For more than 20 years, research on the communicative constitution of organizations (CCO) has drawn on interactional data to offer novel explanations of how organizational phenomena emerge, change, and stabilize in and through communication. Accordingly, the idea of “never leaving the terra firma of interaction” has become a tenet of CCO research, guiding scholars’ theorizing, data collection, and analysis. The aim of this paper is to reflect on and enrich this tenet.

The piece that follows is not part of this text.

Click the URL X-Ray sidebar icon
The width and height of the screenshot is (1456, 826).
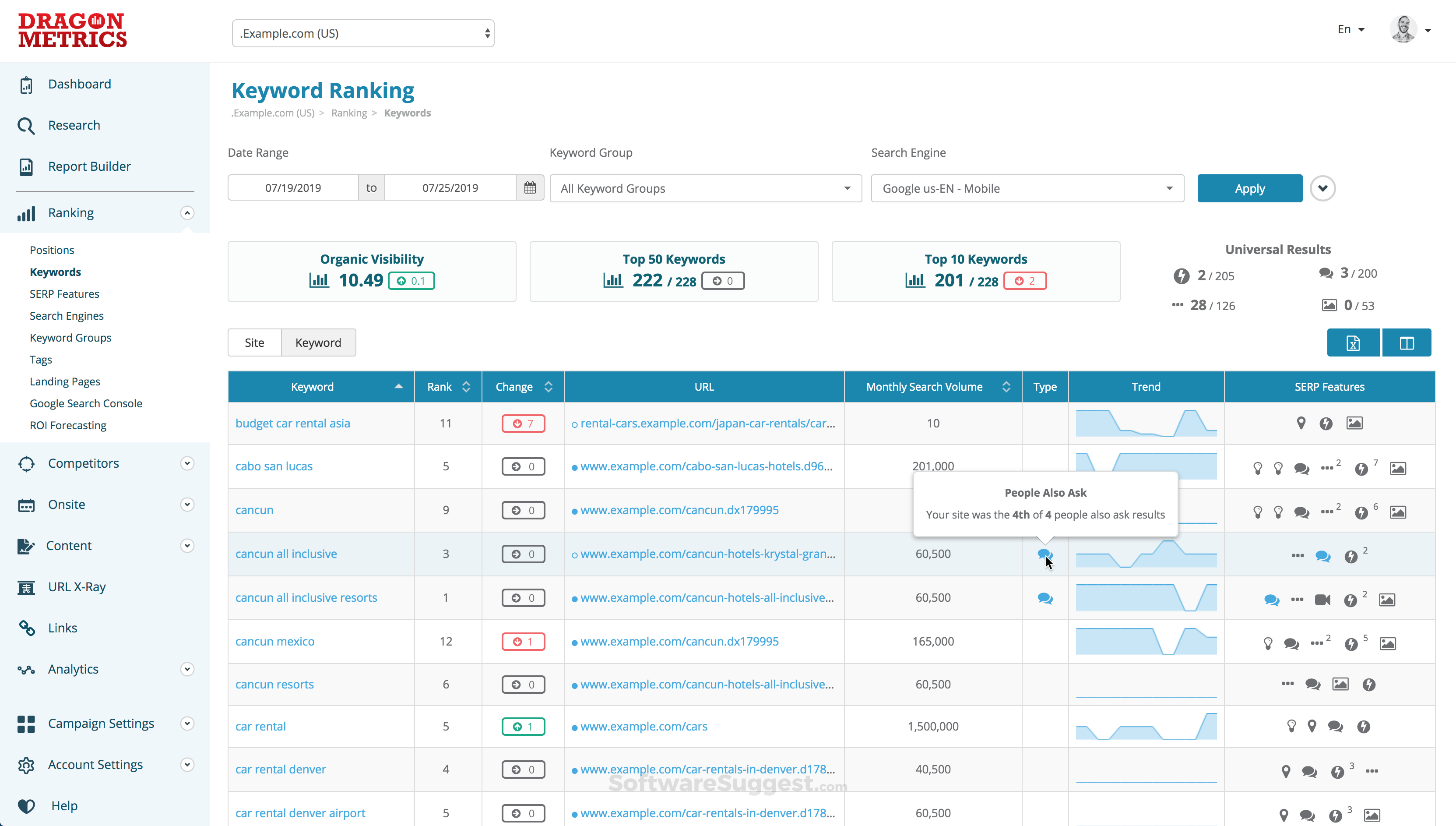pos(26,587)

Design/methodology/approach

First, this paper traces the history of the concept of the terra firma of interaction and its usage until now. Second, drawing on ethnographic writings on complicit reflexivity and on the two first authors’ doctoral research experiences, this paper identifies current limitations of the terra firma notion.

Findings

Reflecting on these experiences, the idea of composing with the terra fluida (fluid ground) of interaction is proposed as an enrichment of the terra firma of interaction concept because it advances present discussions about CCO researchers’ positionality and reflexivity while opening up new paths for understanding how organizational phenomena unfold as relational fields in processes of communication.

Originality/value

This paper questions and reevaluates the role of the researcher in CCO scholarship and, in doing so, offers new insights into the value of acknowledging researchers’ entanglement and complicity with the fluid fields of interaction they aim to understand.